Nov 01 08:22:46 localhost vsfs-vsanfs-04[1429]: ERROR: BUILTIN : active connection
Nov 01 08:22:46 localhost vsfs-vsanfs-04[1429]: VSANFS-04 : active connection
Nov 01 08:22:46 localhost vsfs-vsanfs-04[1429]: xxxx.xxxx : no active connection
Nov 01 08:22:51 localhost vsfs-vsanfs-04[1429]: ERROR: BUILTIN : active connection
Nov 01 08:22:51 localhost vsfs-vsanfs-04[1429]: VSANFS-04 : active connection
Nov 01 08:22:51 localhost vsfs-vsanfs-04[1429]: xxxx.xxxx : no active connection
vSAN File Service Containers use 'MACVLAN' network driver to export the MAC address to external network.
In order to achieve this the vDS port group being used for vSANFS needs to have "MAC-Learning=TRUE".
When you enable vSANFS this is done automatically by vSAN health plugin but, in rare situations it would be still set to "FALSE" and issued start up File service container failure.
esxcfg-vswitch -l | grep "DVPort ID\|File Service Node"
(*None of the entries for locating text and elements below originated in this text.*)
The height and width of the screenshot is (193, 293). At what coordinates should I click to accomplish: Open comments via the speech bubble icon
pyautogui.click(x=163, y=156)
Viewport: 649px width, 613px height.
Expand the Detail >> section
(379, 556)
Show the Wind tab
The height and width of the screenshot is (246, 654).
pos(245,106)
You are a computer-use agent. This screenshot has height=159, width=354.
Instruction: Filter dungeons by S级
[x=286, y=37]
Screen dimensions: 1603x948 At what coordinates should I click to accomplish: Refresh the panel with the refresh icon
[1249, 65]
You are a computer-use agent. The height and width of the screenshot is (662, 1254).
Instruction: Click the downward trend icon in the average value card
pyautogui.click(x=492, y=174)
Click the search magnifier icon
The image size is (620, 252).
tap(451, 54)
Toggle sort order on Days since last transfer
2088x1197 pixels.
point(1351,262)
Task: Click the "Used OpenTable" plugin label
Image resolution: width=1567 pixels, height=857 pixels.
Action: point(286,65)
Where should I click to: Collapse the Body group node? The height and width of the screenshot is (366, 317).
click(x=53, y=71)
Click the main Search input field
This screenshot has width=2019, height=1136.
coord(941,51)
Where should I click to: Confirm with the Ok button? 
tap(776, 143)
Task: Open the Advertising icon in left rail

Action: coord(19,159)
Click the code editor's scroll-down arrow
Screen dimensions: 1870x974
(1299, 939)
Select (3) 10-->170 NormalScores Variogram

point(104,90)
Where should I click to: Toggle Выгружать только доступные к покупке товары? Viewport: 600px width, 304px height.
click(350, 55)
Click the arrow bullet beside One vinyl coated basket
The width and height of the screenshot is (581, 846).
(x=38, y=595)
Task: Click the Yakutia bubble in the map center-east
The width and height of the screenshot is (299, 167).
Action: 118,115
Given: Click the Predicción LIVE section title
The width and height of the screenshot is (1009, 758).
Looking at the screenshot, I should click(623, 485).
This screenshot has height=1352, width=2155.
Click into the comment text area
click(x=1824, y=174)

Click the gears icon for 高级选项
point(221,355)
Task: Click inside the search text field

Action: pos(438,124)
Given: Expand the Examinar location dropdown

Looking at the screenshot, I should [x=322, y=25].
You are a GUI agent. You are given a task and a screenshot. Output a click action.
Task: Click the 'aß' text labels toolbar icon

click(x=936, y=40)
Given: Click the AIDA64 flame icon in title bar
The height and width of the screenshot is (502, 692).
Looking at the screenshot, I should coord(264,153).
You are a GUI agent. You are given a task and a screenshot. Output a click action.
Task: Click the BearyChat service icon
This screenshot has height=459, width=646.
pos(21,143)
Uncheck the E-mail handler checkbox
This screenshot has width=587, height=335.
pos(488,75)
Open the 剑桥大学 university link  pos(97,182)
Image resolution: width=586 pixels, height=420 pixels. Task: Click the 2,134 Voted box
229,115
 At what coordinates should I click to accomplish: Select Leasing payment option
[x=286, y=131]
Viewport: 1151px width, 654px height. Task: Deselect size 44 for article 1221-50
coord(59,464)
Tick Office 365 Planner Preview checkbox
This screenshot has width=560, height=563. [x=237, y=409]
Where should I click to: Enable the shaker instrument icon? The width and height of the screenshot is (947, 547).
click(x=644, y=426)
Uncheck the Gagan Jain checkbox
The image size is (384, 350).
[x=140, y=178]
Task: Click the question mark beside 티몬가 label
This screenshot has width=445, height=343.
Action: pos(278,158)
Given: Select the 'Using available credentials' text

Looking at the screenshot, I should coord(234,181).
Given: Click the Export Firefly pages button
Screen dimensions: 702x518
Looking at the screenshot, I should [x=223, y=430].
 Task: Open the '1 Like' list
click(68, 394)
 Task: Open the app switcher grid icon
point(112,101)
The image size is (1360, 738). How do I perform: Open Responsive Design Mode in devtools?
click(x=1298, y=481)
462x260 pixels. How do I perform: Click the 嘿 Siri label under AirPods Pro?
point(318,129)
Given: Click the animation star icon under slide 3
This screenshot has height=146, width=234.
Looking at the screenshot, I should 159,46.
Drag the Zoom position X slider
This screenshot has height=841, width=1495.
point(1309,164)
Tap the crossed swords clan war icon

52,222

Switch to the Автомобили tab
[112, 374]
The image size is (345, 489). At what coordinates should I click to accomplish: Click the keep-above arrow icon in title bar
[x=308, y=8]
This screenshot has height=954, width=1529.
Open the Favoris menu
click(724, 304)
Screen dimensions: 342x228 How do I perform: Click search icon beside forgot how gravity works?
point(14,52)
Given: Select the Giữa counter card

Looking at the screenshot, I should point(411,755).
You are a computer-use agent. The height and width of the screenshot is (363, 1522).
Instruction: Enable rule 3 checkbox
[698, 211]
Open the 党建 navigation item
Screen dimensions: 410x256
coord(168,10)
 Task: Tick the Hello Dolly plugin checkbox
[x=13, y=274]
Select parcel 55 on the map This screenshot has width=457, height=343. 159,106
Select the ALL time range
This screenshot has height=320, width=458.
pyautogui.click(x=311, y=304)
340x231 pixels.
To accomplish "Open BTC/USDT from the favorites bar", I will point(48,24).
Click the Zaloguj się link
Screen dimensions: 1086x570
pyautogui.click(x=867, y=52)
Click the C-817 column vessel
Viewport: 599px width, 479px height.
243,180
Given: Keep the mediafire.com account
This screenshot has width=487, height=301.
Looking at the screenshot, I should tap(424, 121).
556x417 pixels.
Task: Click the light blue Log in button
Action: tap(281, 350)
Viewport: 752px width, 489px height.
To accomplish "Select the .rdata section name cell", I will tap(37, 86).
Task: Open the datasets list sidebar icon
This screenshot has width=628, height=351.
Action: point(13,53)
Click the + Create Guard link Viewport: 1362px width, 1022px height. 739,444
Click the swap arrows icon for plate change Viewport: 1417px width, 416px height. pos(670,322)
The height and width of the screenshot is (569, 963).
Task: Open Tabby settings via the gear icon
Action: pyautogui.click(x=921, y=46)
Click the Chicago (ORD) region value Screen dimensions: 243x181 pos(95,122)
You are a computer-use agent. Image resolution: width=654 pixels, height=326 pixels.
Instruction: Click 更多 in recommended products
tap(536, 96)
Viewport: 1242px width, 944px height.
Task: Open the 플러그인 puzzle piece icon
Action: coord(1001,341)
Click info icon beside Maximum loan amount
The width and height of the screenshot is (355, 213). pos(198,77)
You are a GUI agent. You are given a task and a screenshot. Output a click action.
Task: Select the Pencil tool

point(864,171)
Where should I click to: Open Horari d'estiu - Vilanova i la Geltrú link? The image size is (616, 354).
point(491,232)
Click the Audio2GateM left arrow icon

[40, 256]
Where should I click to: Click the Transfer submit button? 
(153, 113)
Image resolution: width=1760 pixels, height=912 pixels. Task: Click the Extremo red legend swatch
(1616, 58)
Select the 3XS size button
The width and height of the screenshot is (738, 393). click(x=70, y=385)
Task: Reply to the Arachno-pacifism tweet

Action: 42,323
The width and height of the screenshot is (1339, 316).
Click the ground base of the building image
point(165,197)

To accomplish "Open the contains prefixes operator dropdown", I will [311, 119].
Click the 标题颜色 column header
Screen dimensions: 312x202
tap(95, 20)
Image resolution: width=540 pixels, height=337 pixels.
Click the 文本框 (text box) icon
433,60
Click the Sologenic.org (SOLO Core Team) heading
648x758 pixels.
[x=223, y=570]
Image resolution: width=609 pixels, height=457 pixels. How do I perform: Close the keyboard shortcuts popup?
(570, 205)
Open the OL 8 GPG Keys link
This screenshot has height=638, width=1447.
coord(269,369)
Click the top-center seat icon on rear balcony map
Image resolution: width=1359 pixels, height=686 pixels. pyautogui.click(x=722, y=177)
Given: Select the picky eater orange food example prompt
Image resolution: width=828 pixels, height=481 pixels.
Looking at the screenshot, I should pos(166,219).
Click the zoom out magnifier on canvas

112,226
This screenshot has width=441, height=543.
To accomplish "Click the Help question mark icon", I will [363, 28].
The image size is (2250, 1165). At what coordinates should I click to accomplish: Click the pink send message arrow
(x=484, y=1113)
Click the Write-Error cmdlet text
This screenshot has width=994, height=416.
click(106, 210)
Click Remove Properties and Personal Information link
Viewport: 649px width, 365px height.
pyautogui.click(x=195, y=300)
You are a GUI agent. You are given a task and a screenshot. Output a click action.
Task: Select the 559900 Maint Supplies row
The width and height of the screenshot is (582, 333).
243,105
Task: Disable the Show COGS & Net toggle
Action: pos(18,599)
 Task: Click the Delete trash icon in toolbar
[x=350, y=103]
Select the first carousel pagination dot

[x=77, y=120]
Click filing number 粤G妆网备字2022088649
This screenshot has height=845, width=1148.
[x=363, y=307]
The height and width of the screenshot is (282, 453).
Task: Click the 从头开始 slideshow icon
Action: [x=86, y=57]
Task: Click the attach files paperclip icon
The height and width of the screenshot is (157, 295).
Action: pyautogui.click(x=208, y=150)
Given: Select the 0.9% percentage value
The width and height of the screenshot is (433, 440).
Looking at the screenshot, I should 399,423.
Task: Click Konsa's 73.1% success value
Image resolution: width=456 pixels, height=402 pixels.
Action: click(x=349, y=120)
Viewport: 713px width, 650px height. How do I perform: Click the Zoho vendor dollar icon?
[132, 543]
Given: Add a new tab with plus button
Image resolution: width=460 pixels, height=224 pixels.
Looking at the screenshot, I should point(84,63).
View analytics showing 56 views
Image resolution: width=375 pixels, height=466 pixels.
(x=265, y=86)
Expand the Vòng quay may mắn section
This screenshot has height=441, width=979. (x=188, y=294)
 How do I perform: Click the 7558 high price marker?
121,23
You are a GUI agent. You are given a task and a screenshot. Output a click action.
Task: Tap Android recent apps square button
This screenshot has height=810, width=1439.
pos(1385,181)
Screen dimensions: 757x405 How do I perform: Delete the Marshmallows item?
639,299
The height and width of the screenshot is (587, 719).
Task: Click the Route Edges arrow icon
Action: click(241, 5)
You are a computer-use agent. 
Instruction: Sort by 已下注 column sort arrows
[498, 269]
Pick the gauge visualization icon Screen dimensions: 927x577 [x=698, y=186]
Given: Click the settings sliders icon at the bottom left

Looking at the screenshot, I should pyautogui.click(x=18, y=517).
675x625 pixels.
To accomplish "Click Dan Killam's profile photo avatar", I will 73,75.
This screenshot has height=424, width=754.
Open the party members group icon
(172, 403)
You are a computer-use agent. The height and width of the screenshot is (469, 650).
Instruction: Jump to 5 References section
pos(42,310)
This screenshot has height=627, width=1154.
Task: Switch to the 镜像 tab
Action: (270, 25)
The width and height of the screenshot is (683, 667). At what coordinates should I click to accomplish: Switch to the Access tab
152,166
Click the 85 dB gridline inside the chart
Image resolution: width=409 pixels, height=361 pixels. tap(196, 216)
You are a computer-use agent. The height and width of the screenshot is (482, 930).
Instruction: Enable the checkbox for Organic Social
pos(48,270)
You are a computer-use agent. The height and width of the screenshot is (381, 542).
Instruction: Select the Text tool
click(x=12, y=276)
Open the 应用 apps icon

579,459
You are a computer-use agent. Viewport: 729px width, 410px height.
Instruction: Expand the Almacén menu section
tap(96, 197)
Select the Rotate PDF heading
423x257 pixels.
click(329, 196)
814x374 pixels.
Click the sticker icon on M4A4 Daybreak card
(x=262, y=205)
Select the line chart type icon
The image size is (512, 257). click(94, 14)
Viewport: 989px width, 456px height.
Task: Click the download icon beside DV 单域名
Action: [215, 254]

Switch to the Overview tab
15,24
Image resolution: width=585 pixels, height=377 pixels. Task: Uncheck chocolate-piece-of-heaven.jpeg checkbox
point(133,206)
netdbg vswitch mac-learning port get --dvport DVPortID --dvs-alias DVSName
[root@esxi05:~] esxcfg-vswitch -l | grep "DVPort ID\|File Service Node"
DVPort ID In Use Client
40 1 vSAN File Service Node (4).eth0
[root@esxi05:~] esxcfg-vswitch -l
DVS Name Num Ports Used Ports Configured Ports MTU Uplinks
GargantuaDSwitch 1940 10 512 1500 vmnic3,vmnic1,vmnic2
DVPort ID In Use Client
16 1 vmnic1
17 1 vmnic2
12 1 vmk1
4 1 vmk2
38 1 vmnic3
40 1
vSAN File Service Node (4).eth0
[root@esxi05:~] netdbg vswitch mac-learning port get --dvport 40 --dvs-alias GargantuaDSwitch
MAC Learning: True
Unknown Unicast Flooding: TrueMAC Limit: 64
MAC Limit Policy: DROP
[root@esxi05:~] netdbg vswitch mac-learning port get --dvport 40 --dvs-alias GargantuaDSwitch
MAC Learning: False
Unknown Unicast Flooding: FalseMAC Limit: 4096
MAC Limit Policy: ALLOWED
Ref: Networking Considerations for vSAN File Service
Note: If using NSX-based network, ensure that MacLearning is enabled for the provided network entity from the NSX admin console, and all the hosts and File Services nodes are connected to the desired NSX-T network.